** TASK PROMPT **
Recast the material below as a Markdown table with the columns No. and Entry. Begin with the line that contains "Click the Find", continue through the line that contains "coord(701,71)", number each line in order, and leave out any blank lines.

** AVAILABLE RECORDS **
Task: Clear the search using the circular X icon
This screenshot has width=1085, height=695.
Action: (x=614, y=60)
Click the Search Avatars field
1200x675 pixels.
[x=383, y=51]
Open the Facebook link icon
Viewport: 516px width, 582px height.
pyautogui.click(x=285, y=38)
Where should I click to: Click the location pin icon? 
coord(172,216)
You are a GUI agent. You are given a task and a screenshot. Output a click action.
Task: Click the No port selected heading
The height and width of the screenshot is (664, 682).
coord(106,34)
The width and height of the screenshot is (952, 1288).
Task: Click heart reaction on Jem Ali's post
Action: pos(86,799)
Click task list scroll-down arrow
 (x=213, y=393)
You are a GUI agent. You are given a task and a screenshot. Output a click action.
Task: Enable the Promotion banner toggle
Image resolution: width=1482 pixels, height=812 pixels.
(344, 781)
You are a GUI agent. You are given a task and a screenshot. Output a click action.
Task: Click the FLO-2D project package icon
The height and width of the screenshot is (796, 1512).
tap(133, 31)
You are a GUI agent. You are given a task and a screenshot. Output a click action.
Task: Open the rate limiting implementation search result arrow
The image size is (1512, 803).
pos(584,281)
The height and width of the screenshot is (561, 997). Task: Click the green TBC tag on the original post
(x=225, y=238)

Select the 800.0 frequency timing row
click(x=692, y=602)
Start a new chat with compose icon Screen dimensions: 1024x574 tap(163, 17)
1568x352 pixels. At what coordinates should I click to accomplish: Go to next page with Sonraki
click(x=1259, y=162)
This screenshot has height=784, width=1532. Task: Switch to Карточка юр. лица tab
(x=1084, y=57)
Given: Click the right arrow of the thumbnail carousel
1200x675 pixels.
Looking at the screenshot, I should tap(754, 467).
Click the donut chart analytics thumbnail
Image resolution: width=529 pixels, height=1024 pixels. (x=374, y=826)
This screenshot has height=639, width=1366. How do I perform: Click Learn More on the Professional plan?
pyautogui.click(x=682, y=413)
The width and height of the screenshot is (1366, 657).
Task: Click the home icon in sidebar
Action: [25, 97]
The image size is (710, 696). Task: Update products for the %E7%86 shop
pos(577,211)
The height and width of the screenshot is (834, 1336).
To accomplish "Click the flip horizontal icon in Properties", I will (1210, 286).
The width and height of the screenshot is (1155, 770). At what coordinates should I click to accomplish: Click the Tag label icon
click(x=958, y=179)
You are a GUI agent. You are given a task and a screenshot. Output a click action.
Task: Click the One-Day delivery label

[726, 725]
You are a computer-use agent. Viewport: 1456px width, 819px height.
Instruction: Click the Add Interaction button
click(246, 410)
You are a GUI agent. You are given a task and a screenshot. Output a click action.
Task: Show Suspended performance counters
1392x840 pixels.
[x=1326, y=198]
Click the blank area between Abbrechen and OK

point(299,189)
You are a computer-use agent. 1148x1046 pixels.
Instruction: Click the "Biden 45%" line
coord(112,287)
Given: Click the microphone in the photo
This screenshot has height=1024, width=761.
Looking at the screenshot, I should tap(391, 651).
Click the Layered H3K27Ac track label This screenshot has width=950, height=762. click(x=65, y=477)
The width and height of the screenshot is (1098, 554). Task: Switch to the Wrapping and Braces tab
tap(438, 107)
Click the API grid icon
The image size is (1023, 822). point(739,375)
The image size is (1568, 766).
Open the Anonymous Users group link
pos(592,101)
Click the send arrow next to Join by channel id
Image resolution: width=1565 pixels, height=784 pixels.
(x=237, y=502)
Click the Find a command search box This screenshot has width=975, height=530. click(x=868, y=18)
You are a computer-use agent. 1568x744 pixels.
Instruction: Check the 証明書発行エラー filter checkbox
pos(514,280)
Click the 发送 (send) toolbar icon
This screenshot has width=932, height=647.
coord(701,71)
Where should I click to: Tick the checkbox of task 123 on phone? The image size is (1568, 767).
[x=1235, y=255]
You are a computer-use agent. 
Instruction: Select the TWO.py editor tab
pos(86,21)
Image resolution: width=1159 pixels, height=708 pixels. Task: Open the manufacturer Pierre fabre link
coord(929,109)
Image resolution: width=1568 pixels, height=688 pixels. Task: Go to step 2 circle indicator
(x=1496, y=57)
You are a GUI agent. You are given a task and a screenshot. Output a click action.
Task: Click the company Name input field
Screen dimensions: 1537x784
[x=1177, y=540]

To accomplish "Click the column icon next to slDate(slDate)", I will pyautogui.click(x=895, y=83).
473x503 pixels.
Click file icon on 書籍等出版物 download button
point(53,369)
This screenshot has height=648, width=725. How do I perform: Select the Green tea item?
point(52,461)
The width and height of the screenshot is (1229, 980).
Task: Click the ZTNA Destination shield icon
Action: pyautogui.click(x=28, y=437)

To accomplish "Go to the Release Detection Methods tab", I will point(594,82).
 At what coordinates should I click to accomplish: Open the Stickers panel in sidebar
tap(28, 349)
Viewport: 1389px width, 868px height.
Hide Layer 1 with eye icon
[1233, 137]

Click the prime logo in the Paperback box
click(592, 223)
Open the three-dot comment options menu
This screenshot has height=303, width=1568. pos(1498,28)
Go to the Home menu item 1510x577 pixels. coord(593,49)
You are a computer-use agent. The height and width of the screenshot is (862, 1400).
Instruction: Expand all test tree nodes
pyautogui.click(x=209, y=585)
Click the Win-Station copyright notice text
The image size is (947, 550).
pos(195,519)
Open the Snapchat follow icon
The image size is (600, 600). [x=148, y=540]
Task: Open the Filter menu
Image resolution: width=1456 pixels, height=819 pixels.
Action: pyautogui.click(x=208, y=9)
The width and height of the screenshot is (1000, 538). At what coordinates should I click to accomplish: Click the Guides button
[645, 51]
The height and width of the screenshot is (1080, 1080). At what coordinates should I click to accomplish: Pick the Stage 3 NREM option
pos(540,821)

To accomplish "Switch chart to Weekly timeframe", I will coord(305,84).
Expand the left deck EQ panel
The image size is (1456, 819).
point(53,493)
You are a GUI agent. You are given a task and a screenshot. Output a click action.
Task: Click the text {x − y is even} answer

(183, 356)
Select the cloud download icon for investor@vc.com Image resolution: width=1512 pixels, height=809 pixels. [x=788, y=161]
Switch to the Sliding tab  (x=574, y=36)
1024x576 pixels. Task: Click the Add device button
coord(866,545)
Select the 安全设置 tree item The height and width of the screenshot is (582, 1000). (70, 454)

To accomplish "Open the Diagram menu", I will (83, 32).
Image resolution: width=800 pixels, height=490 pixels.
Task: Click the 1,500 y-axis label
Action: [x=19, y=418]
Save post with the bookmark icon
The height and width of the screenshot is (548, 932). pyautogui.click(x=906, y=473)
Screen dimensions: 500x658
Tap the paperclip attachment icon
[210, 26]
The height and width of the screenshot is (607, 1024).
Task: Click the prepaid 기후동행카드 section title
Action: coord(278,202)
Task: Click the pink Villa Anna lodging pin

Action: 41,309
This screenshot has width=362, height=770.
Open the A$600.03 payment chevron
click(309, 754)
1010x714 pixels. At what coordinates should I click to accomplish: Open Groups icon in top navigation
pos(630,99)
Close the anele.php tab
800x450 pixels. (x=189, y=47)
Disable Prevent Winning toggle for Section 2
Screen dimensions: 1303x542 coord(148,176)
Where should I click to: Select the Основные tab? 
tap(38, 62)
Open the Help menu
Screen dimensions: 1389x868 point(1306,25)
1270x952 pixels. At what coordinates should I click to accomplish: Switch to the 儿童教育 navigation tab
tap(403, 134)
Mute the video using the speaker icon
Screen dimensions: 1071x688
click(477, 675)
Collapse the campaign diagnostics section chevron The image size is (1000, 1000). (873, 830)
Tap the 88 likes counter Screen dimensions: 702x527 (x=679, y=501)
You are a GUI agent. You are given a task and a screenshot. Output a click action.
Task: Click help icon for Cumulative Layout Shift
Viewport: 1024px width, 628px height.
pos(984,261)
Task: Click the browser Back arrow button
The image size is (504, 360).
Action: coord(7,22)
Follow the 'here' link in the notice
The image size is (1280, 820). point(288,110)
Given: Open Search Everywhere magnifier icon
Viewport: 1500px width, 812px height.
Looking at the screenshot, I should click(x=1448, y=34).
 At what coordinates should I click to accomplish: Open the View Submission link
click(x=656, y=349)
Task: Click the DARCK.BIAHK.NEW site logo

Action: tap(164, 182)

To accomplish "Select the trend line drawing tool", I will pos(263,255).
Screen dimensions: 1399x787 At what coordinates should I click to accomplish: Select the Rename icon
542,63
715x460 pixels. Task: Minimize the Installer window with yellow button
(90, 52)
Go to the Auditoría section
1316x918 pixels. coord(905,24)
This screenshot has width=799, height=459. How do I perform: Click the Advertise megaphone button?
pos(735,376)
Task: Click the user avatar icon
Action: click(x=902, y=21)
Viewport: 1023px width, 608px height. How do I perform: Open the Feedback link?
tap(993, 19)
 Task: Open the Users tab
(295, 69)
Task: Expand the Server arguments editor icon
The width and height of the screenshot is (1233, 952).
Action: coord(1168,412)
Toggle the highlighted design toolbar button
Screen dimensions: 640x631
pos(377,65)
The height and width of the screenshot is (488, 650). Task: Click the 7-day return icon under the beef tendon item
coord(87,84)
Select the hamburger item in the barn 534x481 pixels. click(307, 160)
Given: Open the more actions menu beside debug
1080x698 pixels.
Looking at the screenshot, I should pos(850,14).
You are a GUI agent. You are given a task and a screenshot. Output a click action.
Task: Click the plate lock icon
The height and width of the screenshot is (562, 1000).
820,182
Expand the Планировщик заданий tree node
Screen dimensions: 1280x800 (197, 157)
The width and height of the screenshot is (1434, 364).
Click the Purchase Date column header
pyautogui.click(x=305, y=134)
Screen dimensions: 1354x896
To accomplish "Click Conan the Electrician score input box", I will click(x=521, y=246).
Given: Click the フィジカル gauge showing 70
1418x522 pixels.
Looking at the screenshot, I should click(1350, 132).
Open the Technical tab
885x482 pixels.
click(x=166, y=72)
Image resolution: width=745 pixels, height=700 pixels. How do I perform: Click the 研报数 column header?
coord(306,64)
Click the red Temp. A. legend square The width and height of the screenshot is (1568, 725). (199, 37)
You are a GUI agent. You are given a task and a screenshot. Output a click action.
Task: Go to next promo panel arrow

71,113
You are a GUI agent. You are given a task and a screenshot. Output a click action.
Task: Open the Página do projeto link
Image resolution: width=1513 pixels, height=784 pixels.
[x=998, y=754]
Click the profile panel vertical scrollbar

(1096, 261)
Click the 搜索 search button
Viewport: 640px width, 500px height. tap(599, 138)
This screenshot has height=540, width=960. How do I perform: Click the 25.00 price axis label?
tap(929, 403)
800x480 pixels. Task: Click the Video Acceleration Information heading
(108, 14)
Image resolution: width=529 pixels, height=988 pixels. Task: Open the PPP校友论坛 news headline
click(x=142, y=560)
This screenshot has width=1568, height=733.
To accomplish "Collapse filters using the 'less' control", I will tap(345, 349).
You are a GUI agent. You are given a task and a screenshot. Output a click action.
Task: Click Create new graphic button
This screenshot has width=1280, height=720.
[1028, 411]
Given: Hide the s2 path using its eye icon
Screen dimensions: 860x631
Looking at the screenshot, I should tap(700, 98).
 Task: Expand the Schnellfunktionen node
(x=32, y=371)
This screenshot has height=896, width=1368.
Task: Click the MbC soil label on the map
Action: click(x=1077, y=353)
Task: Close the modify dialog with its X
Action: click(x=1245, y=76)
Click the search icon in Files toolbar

** TASK SOLUTION **
| No. | Entry |
|---|---|
| 1 | Click the Find a command search box This screenshot has width=975, height=530. click(x=868, y=18) |
| 2 | You are a computer-use agent. 1568x744 pixels. |
| 3 | Instruction: Check the 証明書発行エラー filter checkbox |
| 4 | pos(514,280) |
| 5 | Click the 发送 (send) toolbar icon |
| 6 | This screenshot has width=932, height=647. |
| 7 | coord(701,71) |